Unable to reproduce the results on LineMOD as the paper #6

Closed wujun-cse closed 4 years ago

wujun-cse commented 4 years ago

Hi,

Thx for the excellent work!

Since you didn't include evaluation code in this project, I carried out evaluation on LineMOD according to the examples you provided (pose_estimation.ipynb). However, I cannot reproduce the results as the paper shows in Table 1. For example, on camera class(4), I only got a ADD recall about 54% (ADD/diameter<=0.1).

Could you please release the evaluation code you used as in the paper? Or is there anything I did wrong? Or should I fine tune the model more?

PS: My settings are: model: the model you provided in this project dataset: downloaded from BOP website input size: 256x256 num_views: 16 input set: lm/train/000004/ test set: lm/test/000004/

keunhong commented 4 years ago

Hi Wujun,

Here's a gist containing the code I used to do the evaluation: https://gist.github.com/keunhong/cdf7b9cb4c1f08d91394a1c8b16b52f0

I just want to warn you that it's not release-quality code. You might need to fix some of the imports and some of the flags don't do anything.

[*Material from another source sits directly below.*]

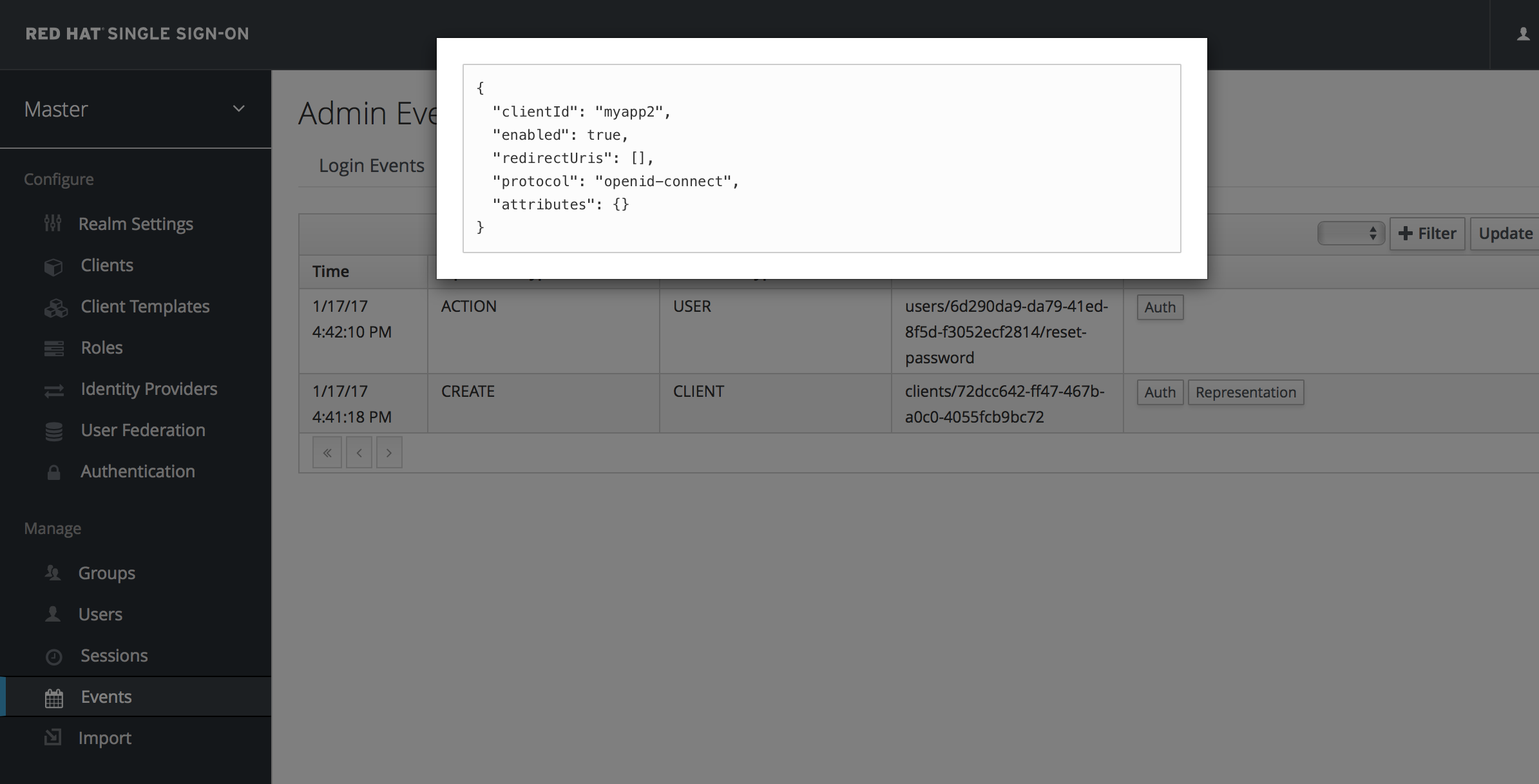Switch to the Login Events tab
This screenshot has height=784, width=1539.
point(371,166)
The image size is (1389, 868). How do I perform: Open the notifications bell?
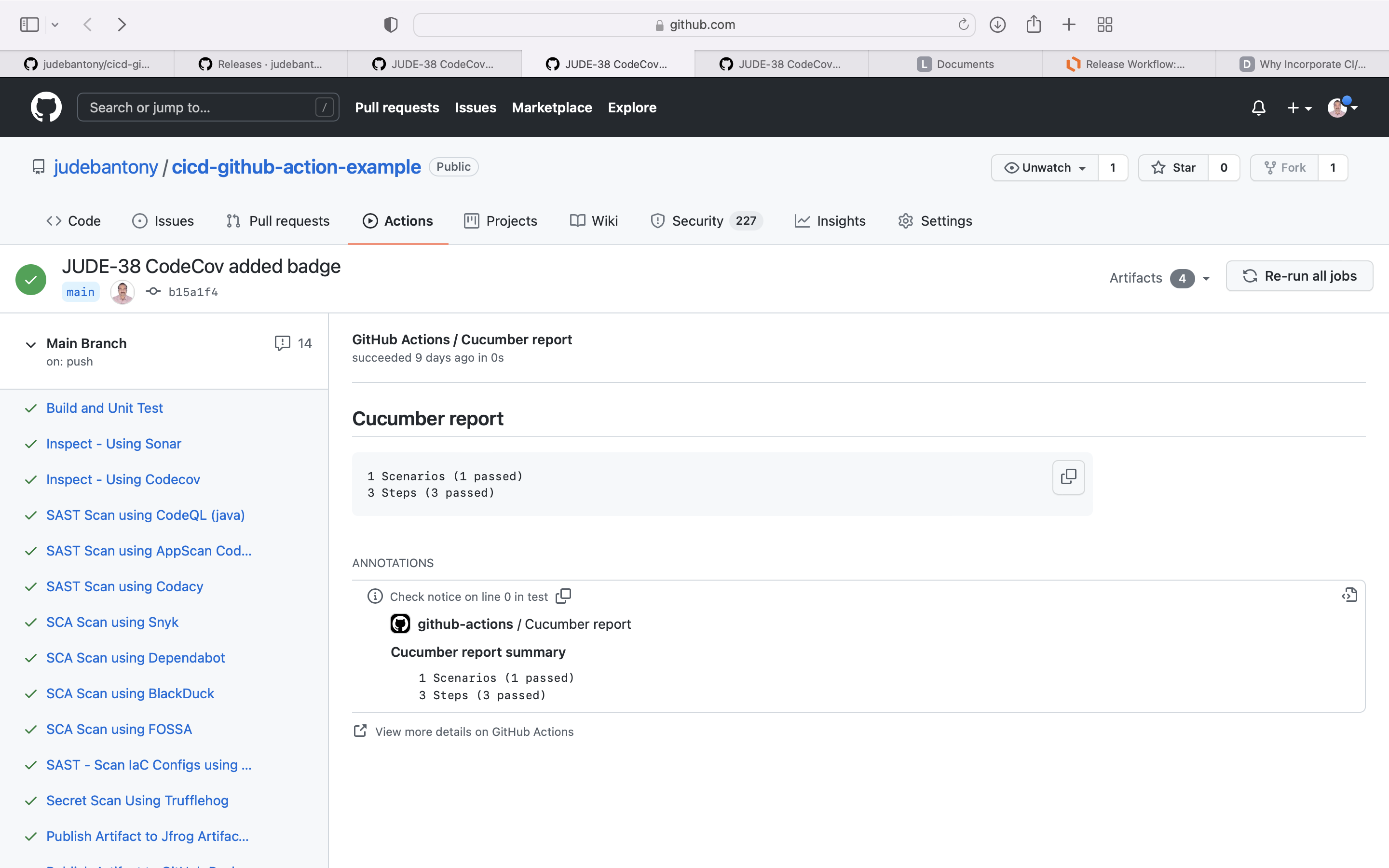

For LINEMOD you should use --coarse-config configs/cross_entropy_linemod.toml and --refine-config configs/adam_slow.toml.

Thanks, Keunhong

wujun-cse commented 4 years ago

Thanks for your timely reply! It works as the paper shows on the camera class.

I suppose the difference lie in the configuration file. The one I used before contains latent loss, while this one doesn't.

keunhong commented 4 years ago

No problem.

Yes, that's the main difference. The latent loss only really helps if there are local minima that are similar such as with the toy plane or the remote.